(Stored items)

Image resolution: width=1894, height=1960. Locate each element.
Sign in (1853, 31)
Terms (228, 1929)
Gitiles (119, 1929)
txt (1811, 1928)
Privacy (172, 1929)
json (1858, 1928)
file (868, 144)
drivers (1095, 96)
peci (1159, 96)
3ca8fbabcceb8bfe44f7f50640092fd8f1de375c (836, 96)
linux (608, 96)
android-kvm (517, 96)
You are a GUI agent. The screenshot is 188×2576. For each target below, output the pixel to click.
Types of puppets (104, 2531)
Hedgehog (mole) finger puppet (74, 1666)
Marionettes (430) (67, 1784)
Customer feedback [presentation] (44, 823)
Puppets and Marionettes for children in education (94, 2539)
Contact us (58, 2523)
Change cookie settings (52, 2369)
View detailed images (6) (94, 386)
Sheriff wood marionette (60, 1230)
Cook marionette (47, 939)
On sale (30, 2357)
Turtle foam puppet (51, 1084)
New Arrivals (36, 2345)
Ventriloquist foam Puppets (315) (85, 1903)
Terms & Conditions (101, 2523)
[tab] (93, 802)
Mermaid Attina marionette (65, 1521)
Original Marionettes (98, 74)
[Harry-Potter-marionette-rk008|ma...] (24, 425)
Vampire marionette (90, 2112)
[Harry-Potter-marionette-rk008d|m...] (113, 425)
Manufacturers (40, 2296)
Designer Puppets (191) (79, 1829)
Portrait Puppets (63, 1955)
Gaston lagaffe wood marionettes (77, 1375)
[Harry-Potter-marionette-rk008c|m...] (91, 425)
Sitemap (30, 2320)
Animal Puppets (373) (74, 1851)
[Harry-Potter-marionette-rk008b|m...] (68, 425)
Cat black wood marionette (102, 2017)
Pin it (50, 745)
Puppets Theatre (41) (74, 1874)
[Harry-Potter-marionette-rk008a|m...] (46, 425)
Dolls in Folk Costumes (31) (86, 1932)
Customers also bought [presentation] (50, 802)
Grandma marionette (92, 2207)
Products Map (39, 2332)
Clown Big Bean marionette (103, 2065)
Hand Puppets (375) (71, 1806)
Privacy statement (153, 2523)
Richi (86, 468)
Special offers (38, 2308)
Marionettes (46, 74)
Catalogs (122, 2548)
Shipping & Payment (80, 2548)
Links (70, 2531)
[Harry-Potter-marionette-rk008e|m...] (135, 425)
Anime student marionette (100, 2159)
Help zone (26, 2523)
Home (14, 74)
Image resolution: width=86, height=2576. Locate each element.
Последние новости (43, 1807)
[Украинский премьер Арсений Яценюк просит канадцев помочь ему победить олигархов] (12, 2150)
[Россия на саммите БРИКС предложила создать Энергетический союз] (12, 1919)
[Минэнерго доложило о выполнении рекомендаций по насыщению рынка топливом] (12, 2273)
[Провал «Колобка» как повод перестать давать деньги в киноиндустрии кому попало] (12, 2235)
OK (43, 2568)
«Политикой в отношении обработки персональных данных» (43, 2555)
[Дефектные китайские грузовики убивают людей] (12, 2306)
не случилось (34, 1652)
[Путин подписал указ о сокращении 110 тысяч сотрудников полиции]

### [Action item]
Repeat exactly the lines of the data from the first one through the line with "Types of puppets (104, 2531)", both of them included.

### [Answer below]
Image resolution: width=1894, height=1960. Locate each element.
Sign in (1853, 31)
Terms (228, 1929)
Gitiles (119, 1929)
txt (1811, 1928)
Privacy (172, 1929)
json (1858, 1928)
file (868, 144)
drivers (1095, 96)
peci (1159, 96)
3ca8fbabcceb8bfe44f7f50640092fd8f1de375c (836, 96)
linux (608, 96)
android-kvm (517, 96)
You are a GUI agent. The screenshot is 188×2576. For each target below, output the pixel to click.
Types of puppets (104, 2531)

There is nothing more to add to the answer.